The United States will not resort to establishing a new legislation to punish North Korea for the Cheonan warship incident as it sees that new legal measures won’t have its intended effect on the already isolated regime as well as due to the technical difficulty of scrapping the law later once it becomes enacted, Yonhap news agency said, Saturday.
“We will apply measured sanctions against North Korea, as we have in the past, and tailored to help influence the thinking of the government and those who support the government, " State Department spokesman Philip Crowley said, explaining the “two track strategy” of Washington in handling Iran and North Korea differently.
Crowley's remarks come amid reports that Washington does not intend to craft legislation to sanction foreign companies involved in illegal transactions with North Korea, unlike the case with Iran, it said.
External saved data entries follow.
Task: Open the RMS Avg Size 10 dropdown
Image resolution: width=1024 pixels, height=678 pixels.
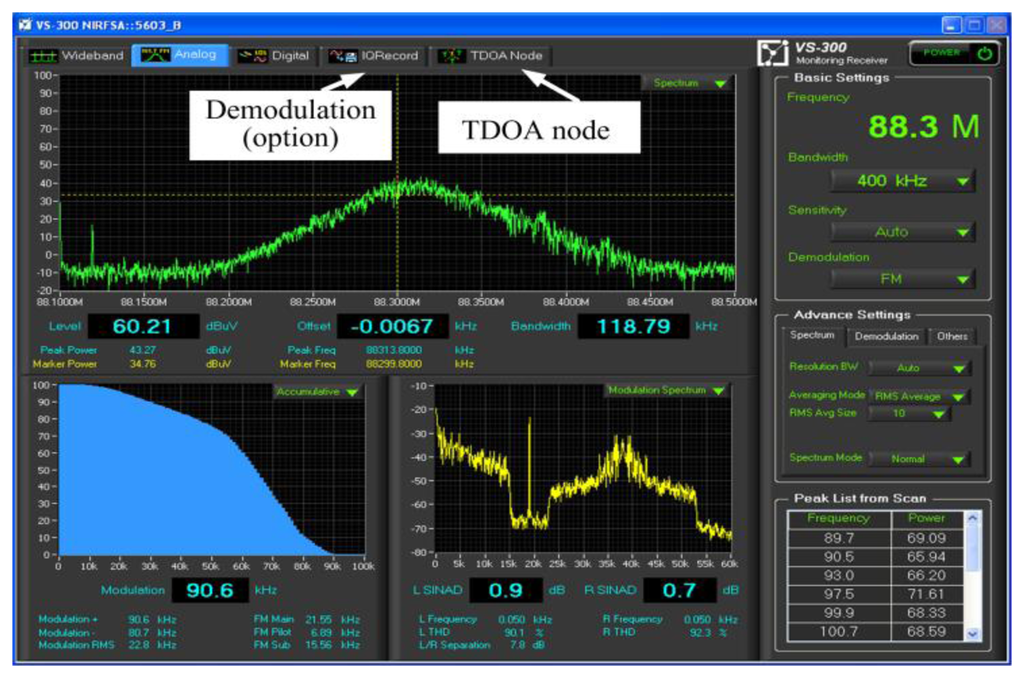Action: click(908, 414)
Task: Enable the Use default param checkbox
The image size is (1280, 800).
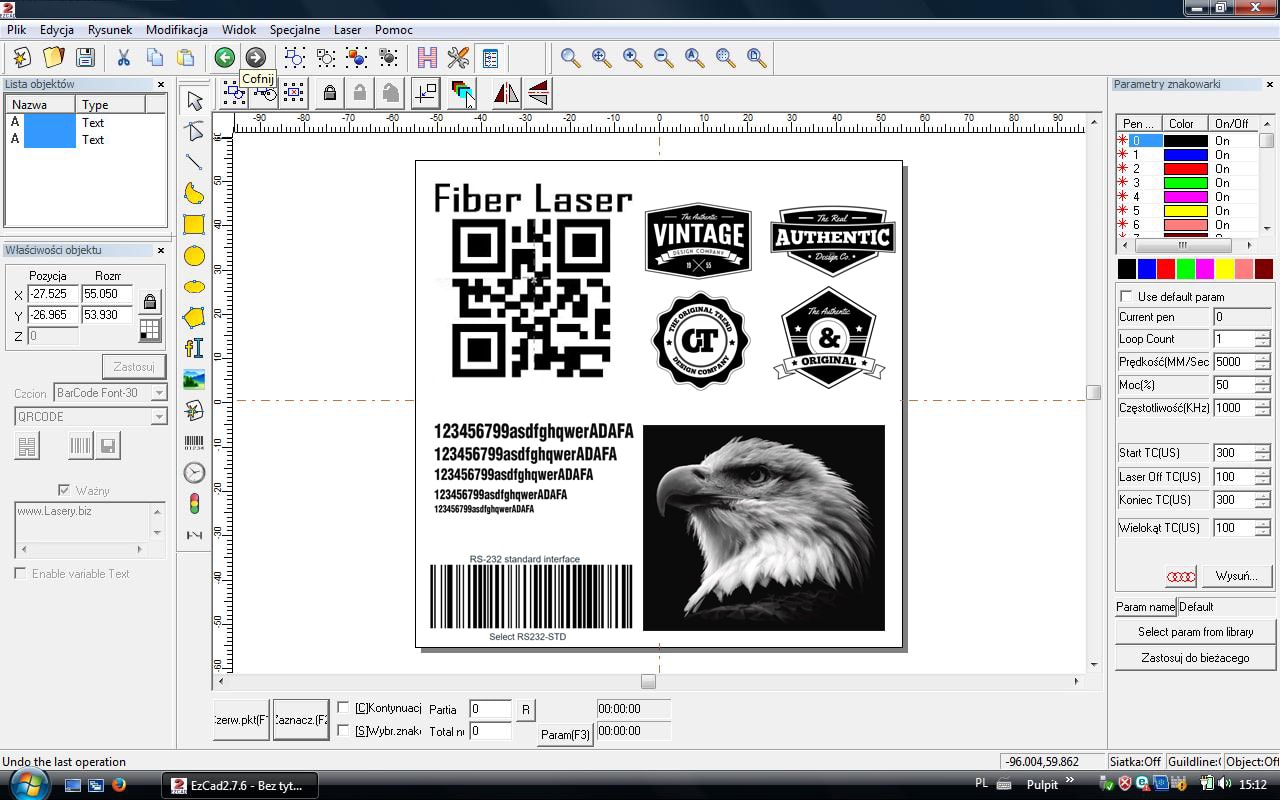Action: (x=1127, y=297)
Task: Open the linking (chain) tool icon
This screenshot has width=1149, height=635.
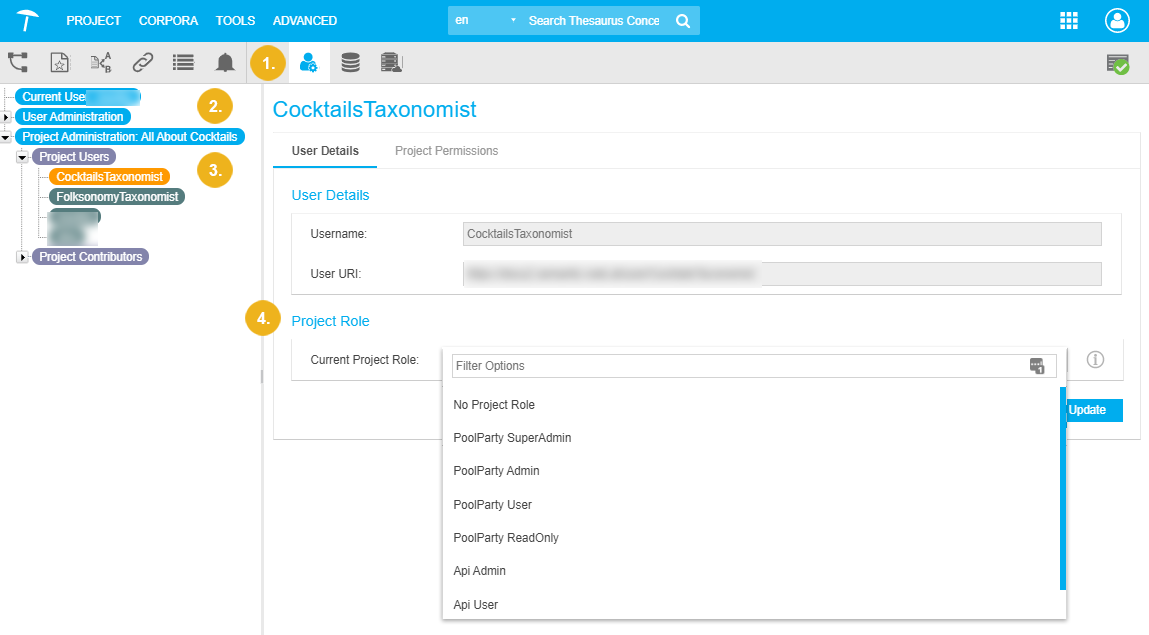Action: point(143,63)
Some officials and analysts in Seoul and Washington alike say the isolated North Korean economy is already feeling the pinch from a variety of sanctions and nothing much can be achieved through any further sanctions.
They also doubt the effectiveness of further sanctions on the North, let alone symbolism, without substantial cooperation from China, which has focused more on reviving the six-party nuclear talks.
The U.S. has said it will establish "new executive authorities" rather than resorting to legislation, which is difficult to reverse, to try to persuade the international community to voluntarily cut off ties with listed North Korean entities and individuals.
Washington froze more than $25 million in North Korea’s accounts in the Banco Delta Asia in Macau in 2005, designating it as an entity suspected of helping North Korea launder money it earned by circulating counterfeit $100 bills called supernotes.
Due to procedural matters, the U.S. had difficulty in lifting the freeze in early 2007 to entice the North to come back to the six-party talks on ending its nuclear weapons programs. However, the freeze effectively cut off Pyongyang's access to the international financial system and dealt the nation a devastating blow, it said.